## GIVEN DATA
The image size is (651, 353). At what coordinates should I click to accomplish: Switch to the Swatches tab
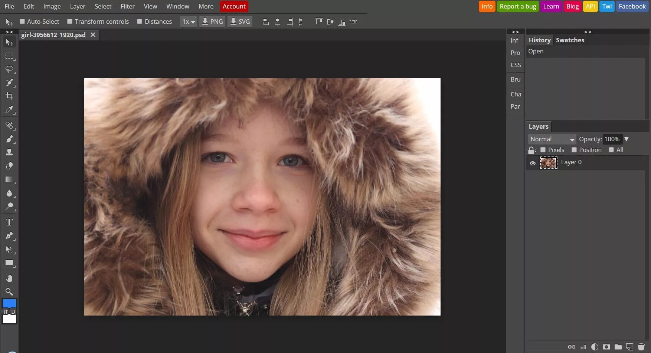(570, 40)
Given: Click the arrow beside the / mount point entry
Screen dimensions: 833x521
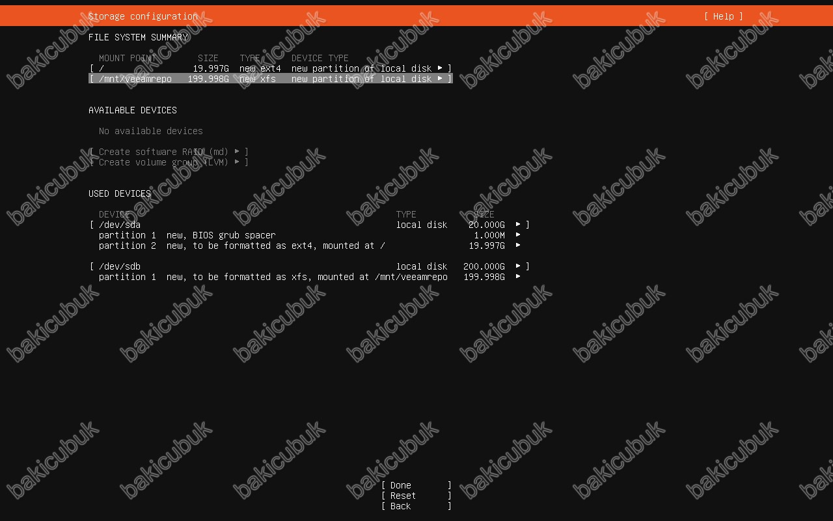Looking at the screenshot, I should (440, 68).
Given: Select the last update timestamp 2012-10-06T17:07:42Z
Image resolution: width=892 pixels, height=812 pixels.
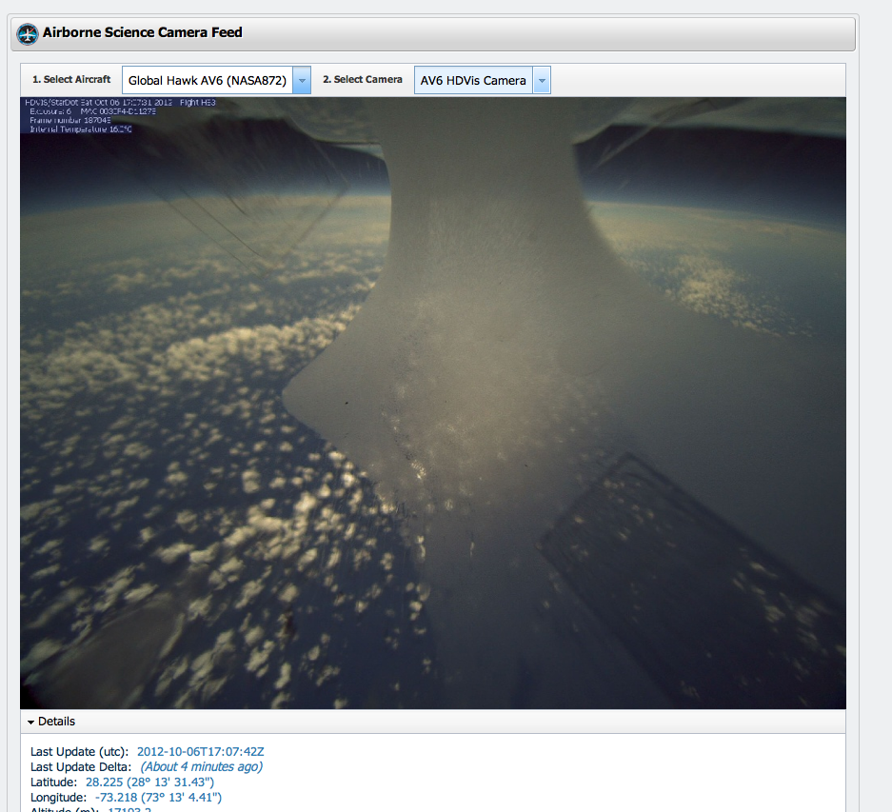Looking at the screenshot, I should (201, 752).
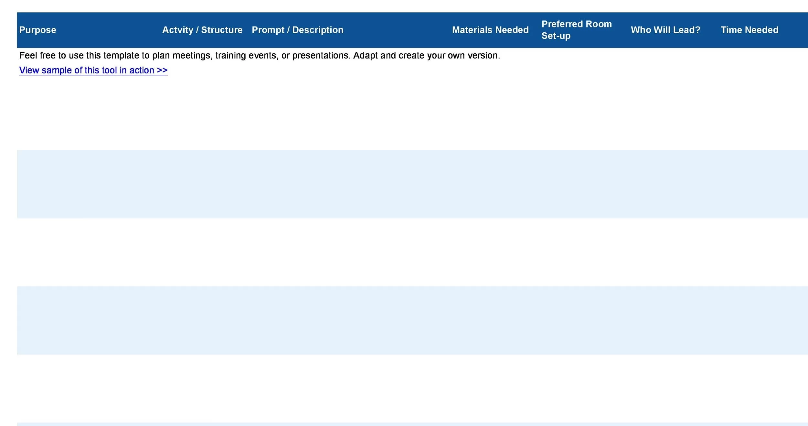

## EXERCISE TASK
Give the listing as a numbered list of its lines, leaving out blank lines and the pictures.

## REPLY
1. The image size is (651, 353). At what coordinates should I click to accomplish: Switch to the Swatches tab
2. (570, 40)
3. Given: Click the arrow beside the / mount point entry
4. Screen dimensions: 833x521
5. Looking at the screenshot, I should (440, 68).
6. Given: Select the last update timestamp 2012-10-06T17:07:42Z
7. Image resolution: width=892 pixels, height=812 pixels.
8. Looking at the screenshot, I should (201, 752).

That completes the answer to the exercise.